▶ [Records for this exercise]
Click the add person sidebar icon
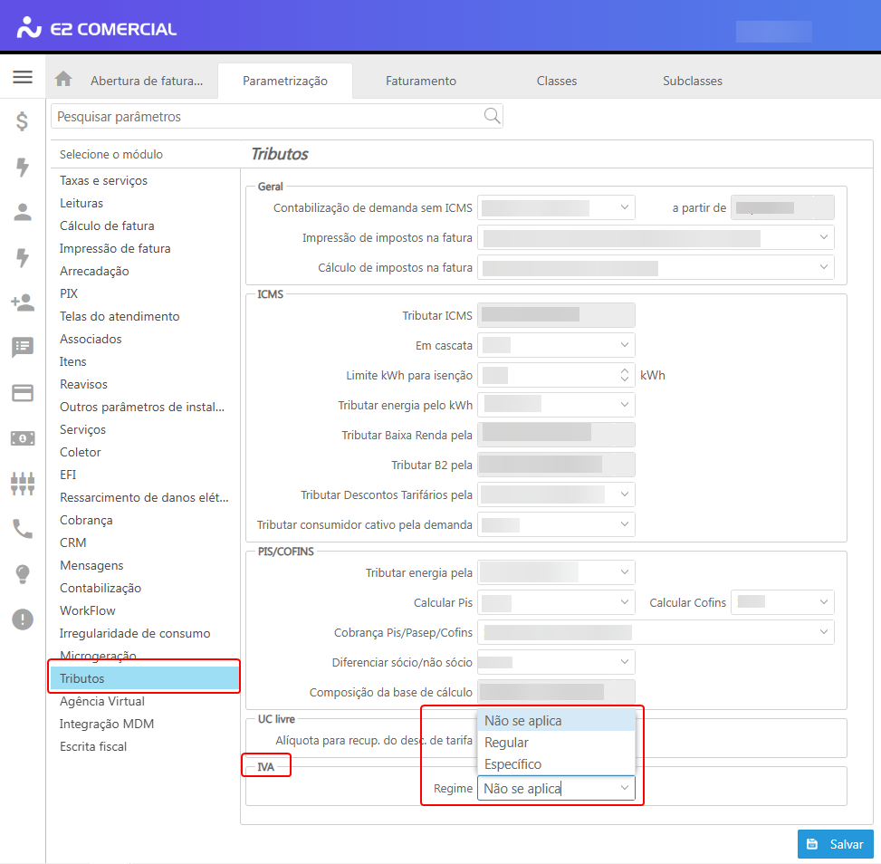The width and height of the screenshot is (881, 864). 23,302
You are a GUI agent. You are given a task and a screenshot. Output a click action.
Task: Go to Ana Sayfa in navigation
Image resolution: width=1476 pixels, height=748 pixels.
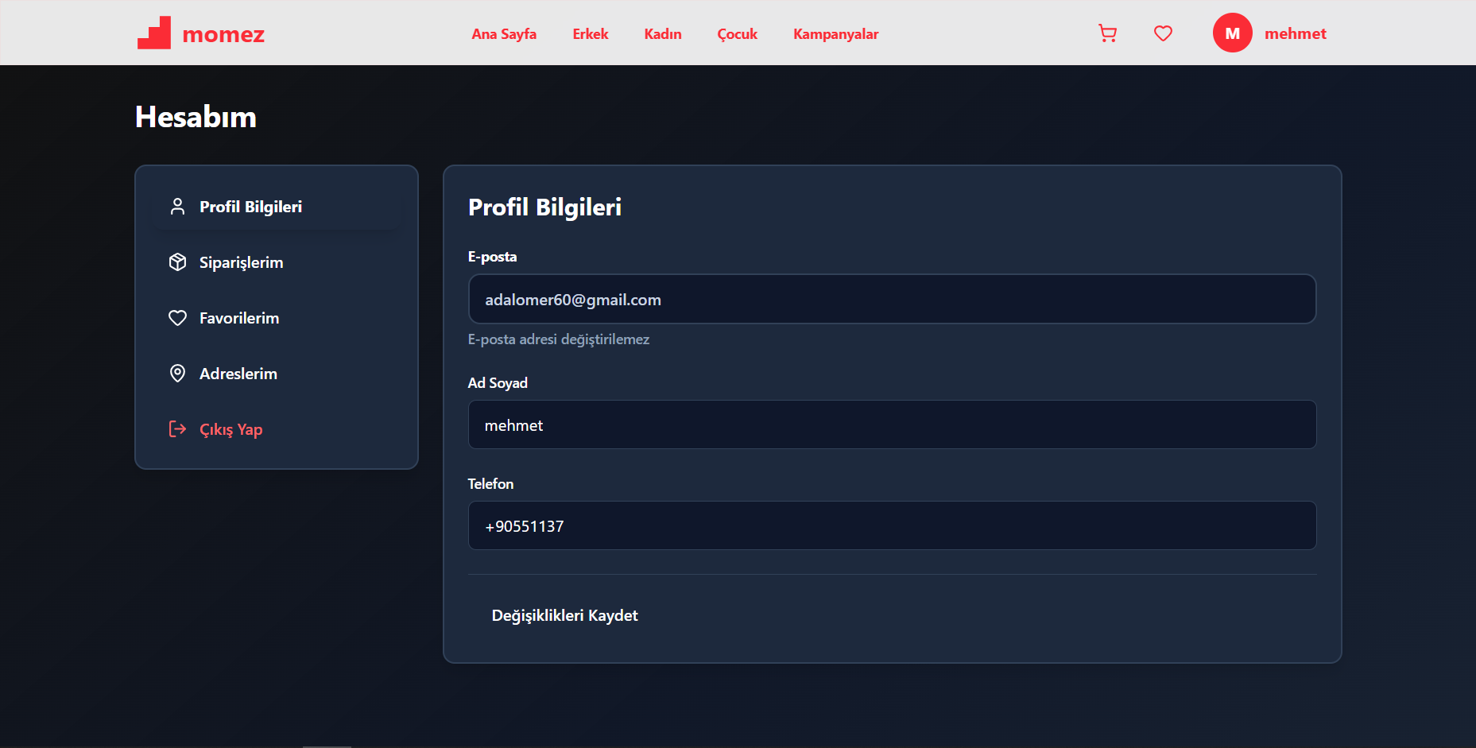pyautogui.click(x=504, y=34)
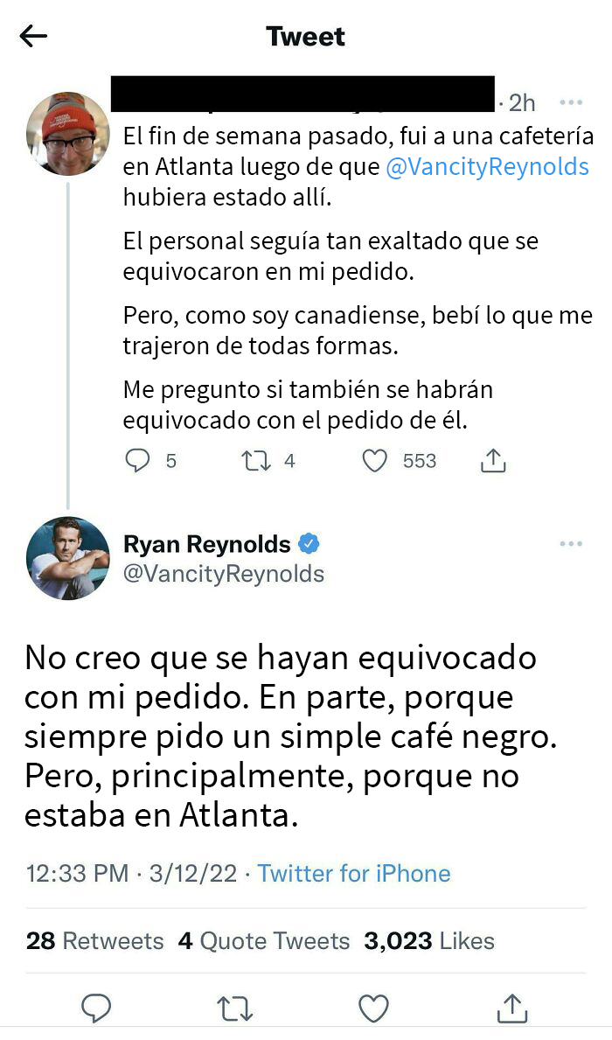Open more options on Ryan Reynolds tweet

click(x=571, y=544)
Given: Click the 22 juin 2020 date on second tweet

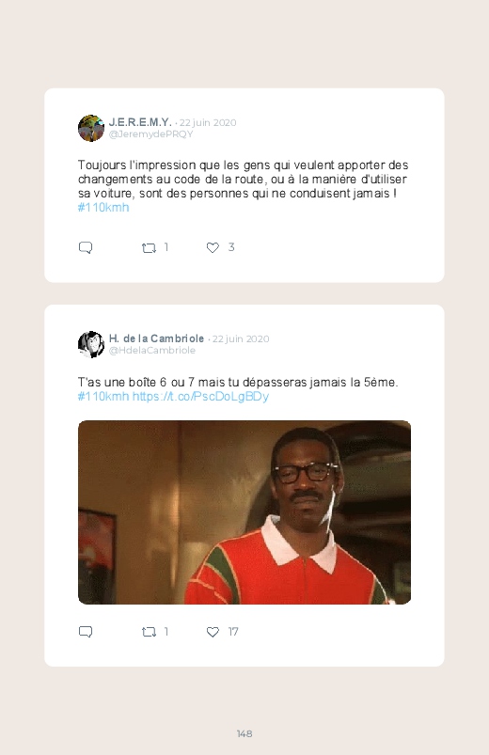Looking at the screenshot, I should click(241, 338).
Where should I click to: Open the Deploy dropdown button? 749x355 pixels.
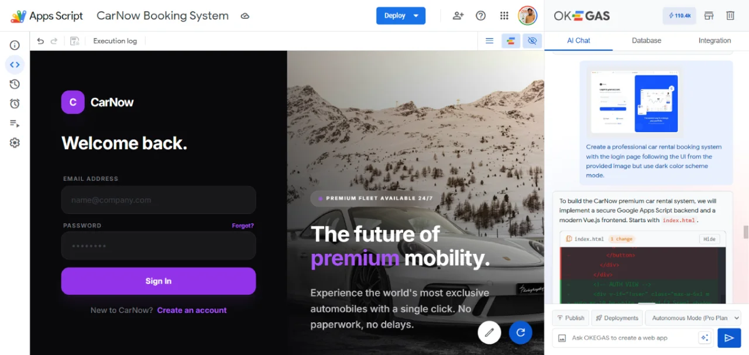(401, 16)

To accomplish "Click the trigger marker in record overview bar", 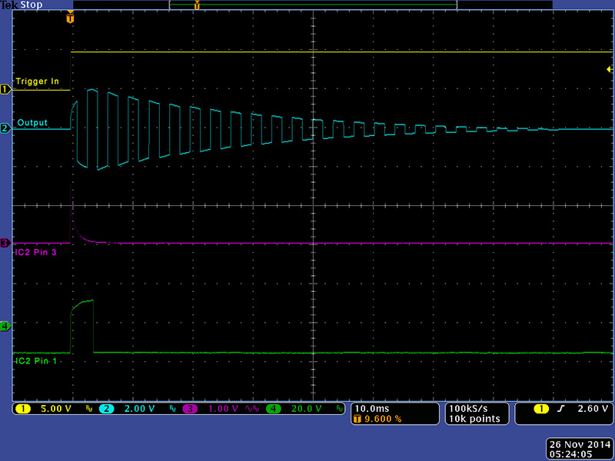I will pyautogui.click(x=197, y=5).
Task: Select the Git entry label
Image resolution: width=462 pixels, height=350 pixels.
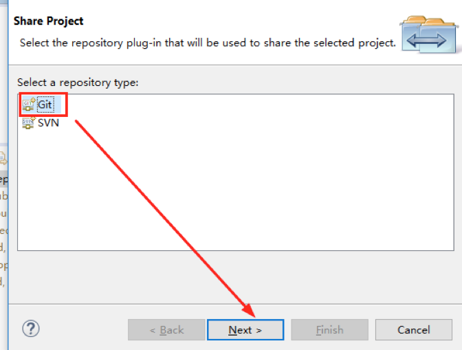Action: click(45, 105)
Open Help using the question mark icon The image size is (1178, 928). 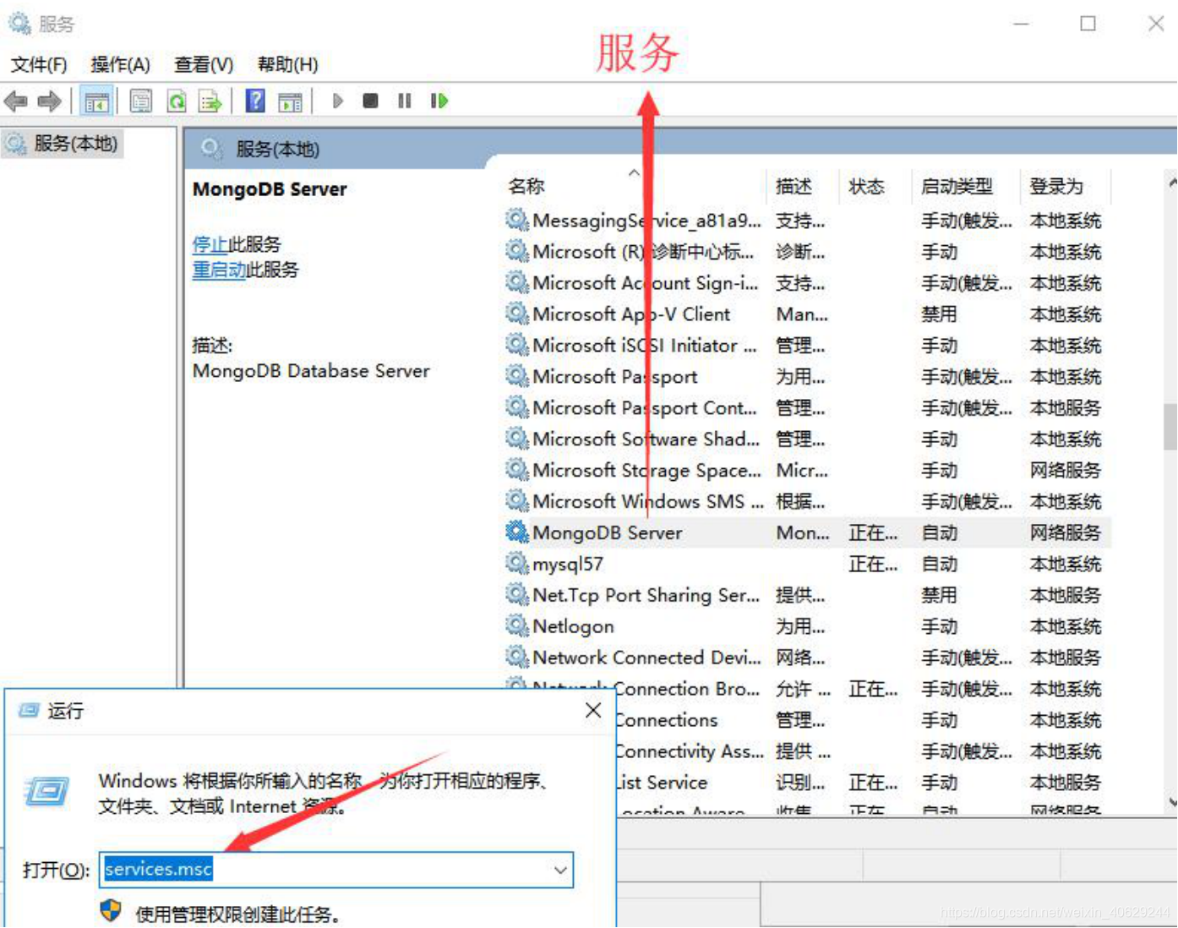click(x=254, y=101)
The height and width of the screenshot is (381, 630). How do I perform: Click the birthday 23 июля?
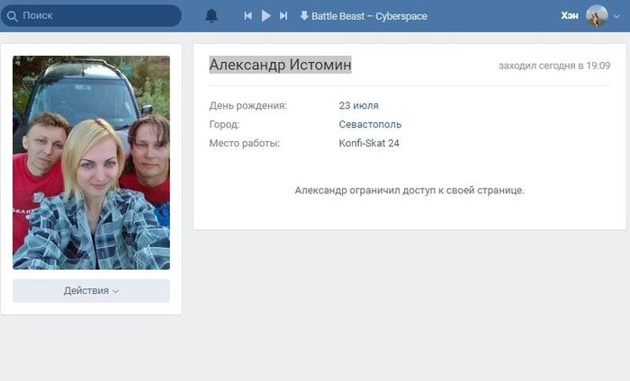pyautogui.click(x=358, y=105)
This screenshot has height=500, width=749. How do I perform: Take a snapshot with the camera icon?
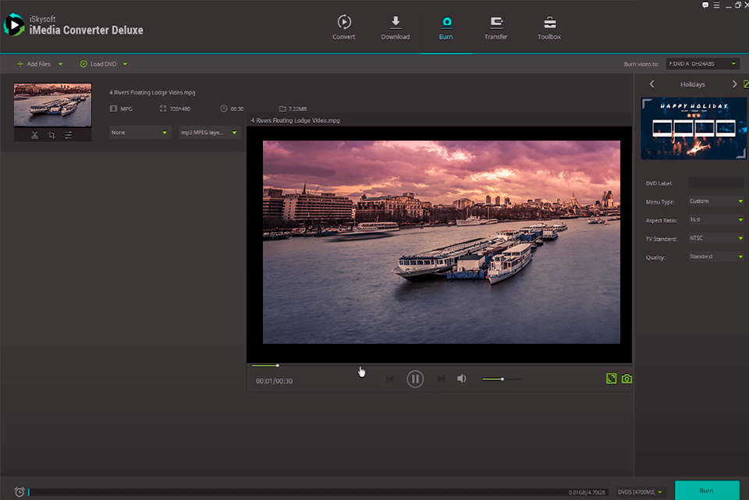627,379
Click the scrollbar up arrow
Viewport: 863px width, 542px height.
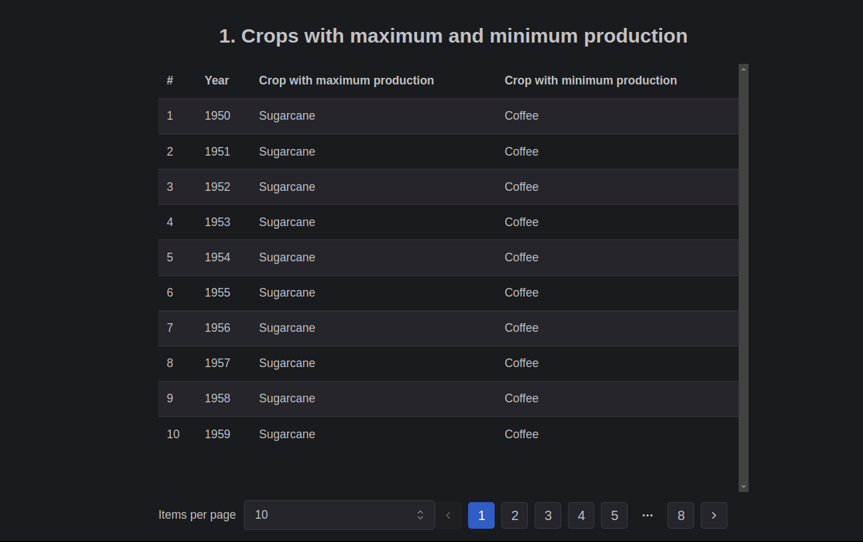click(743, 68)
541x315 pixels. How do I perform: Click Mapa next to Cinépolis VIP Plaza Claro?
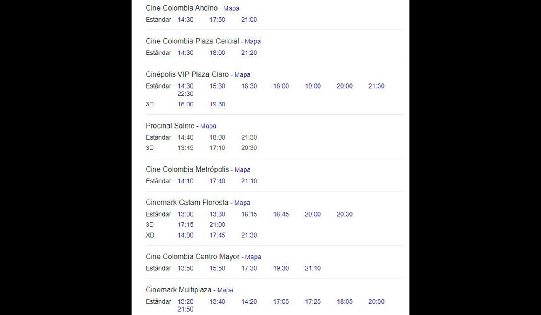pyautogui.click(x=242, y=75)
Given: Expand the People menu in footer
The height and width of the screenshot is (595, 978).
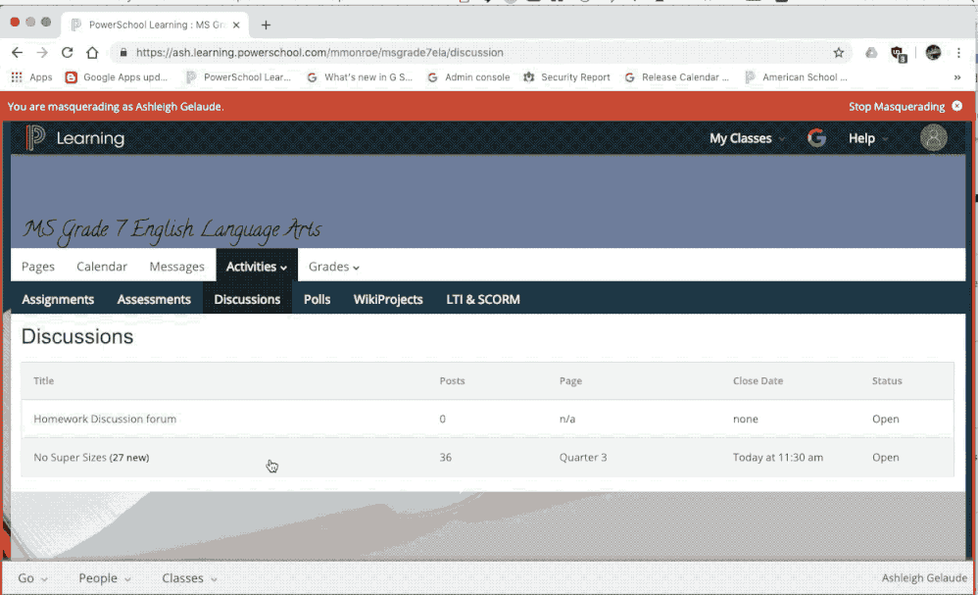Looking at the screenshot, I should coord(105,578).
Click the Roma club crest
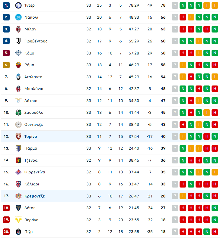The image size is (220, 239). (x=19, y=65)
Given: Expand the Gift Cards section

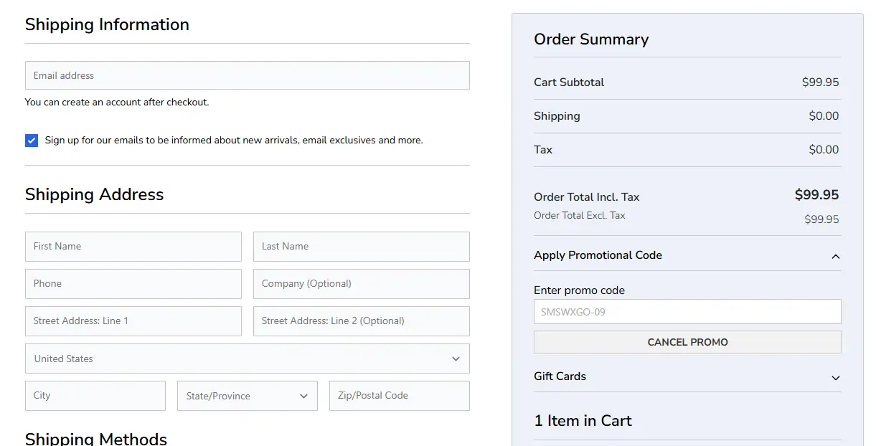Looking at the screenshot, I should [x=835, y=377].
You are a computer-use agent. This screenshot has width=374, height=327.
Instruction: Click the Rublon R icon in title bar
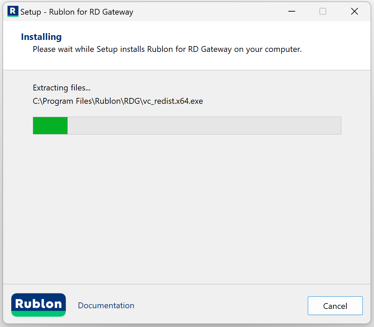[x=13, y=12]

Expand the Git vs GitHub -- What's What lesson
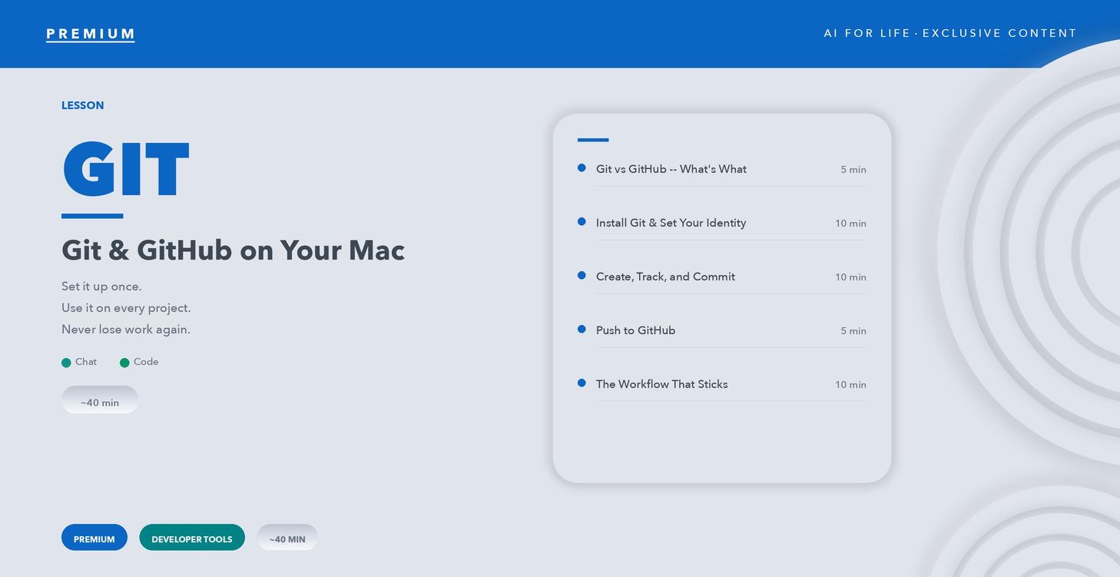(671, 169)
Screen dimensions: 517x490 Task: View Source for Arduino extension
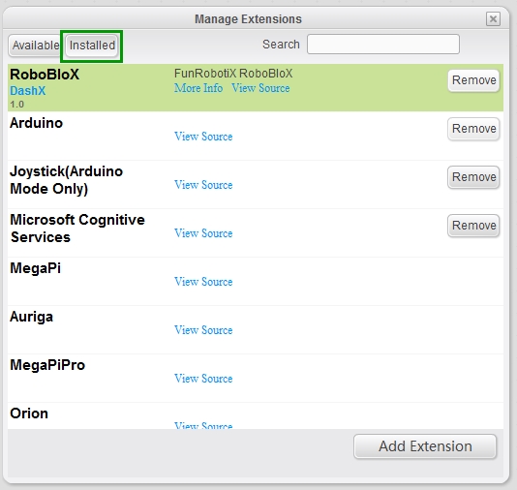[x=203, y=137]
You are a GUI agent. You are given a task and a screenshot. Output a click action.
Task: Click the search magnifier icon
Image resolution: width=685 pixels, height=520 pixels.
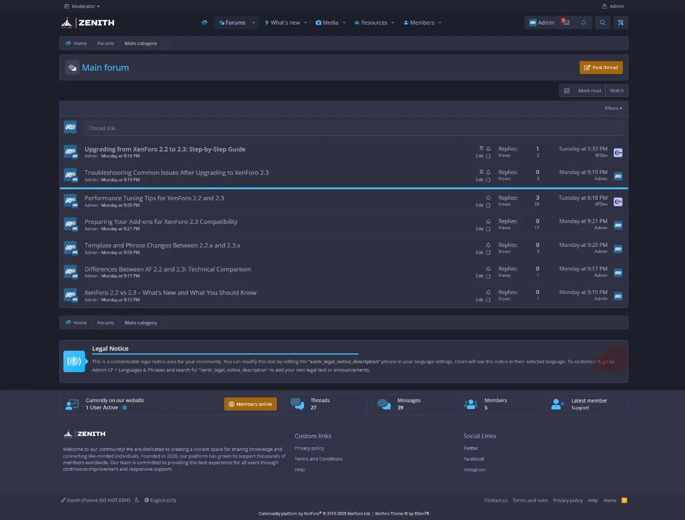(603, 22)
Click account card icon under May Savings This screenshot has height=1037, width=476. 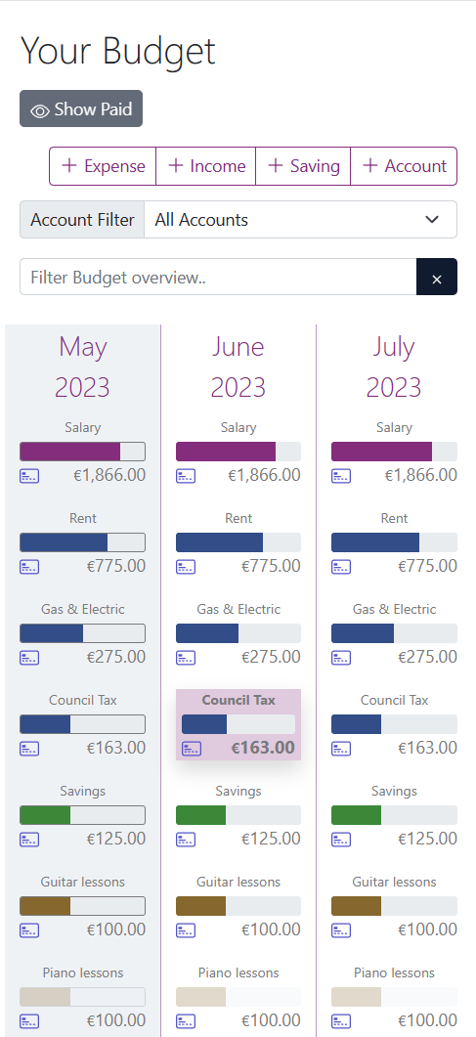tap(29, 840)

▶ [Exercise aim] Only lines belong in the copy: transcribe those from the start of the data through the line that contains "Task: Go to Ana Sayfa in navigation", and skip the pictures.

▶ [Worked solution]
Click the add person sidebar icon
The width and height of the screenshot is (881, 864). 23,302
You are a GUI agent. You are given a task and a screenshot. Output a click action.
Task: Go to Ana Sayfa in navigation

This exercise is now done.